How to recognize stress in our children? Can you tell when your children are stressed?

When does ordinary stress become too much stress or anguish? There are a variety of reasons children feel stress. Death of a loved one or it could be someone they didn’t even know, divorce, remarriage, move, abuse, world crisis; such as wars, family or community violence, natural disasters, and cultural conflicts can increase stress.

How about the fear of failure, given the increased pressure of standards testing? However, it’s not always obvious when kids feel overwhelmed. Children often have a hard time describing exactly how they feel. Instead of saying “I feel stressed,” they can say “My stomach hurts.” My son’s stomach hurts every time there is an activity that upsets him. Some children may cry, become aggressive, talk back, or become irritated. Others may behave well but become nervous, fearful, or panic.
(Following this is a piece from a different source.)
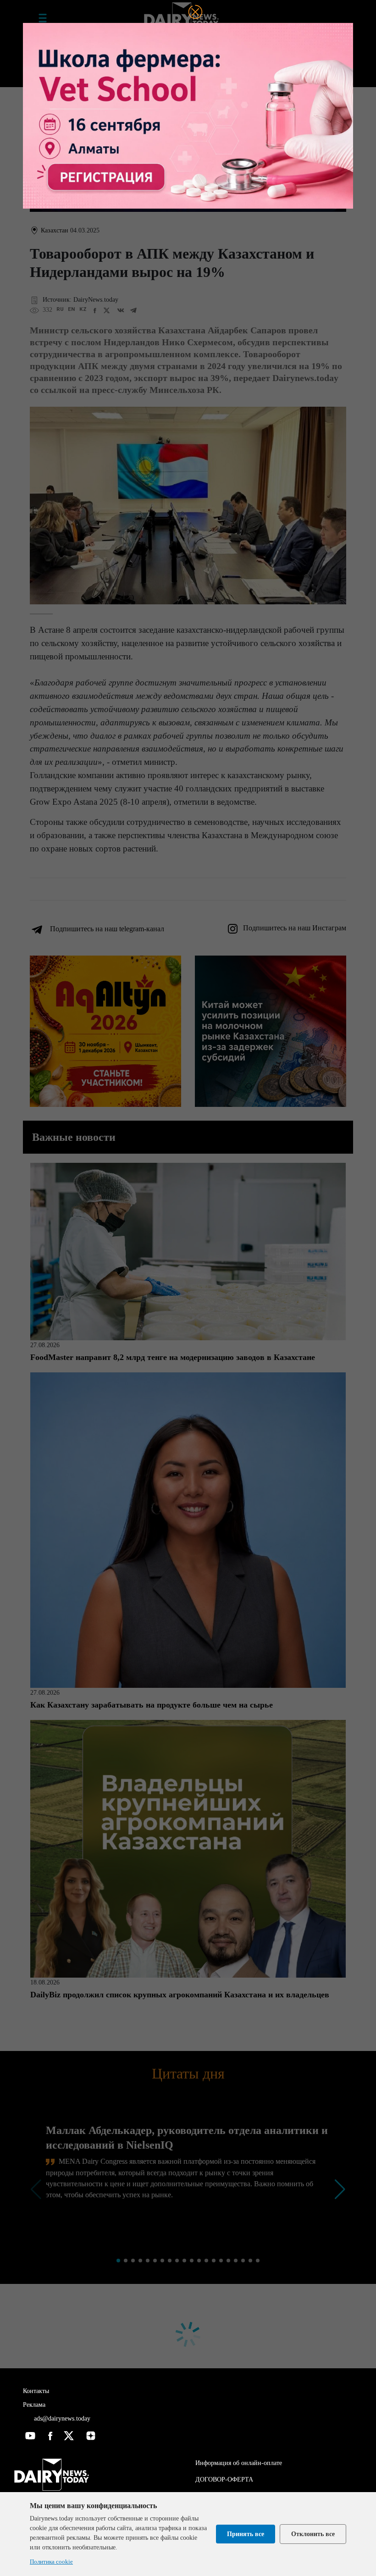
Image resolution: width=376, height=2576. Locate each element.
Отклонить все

Stress can affect a child’s physical health. Asthma, hay fever, migraines and gastrointestinal illnesses can be triggered by stressful situations.

What can parents do? The most important thing is to start by monitoring your own stress levels. The frequent conflicts in our lives are unsettling for our children. Keep the lines of communication open – Children feel better about themselves when they have a good relationship with their parents. Encourage friendships: Children who do not have close friendships are at risk of developing stress. Schedule playdates, sleepovers, and other fun activities. Consider your child’s temperament when scheduling daily activities – you know your child best.

Most importantly, children of all ages need time to relax and play.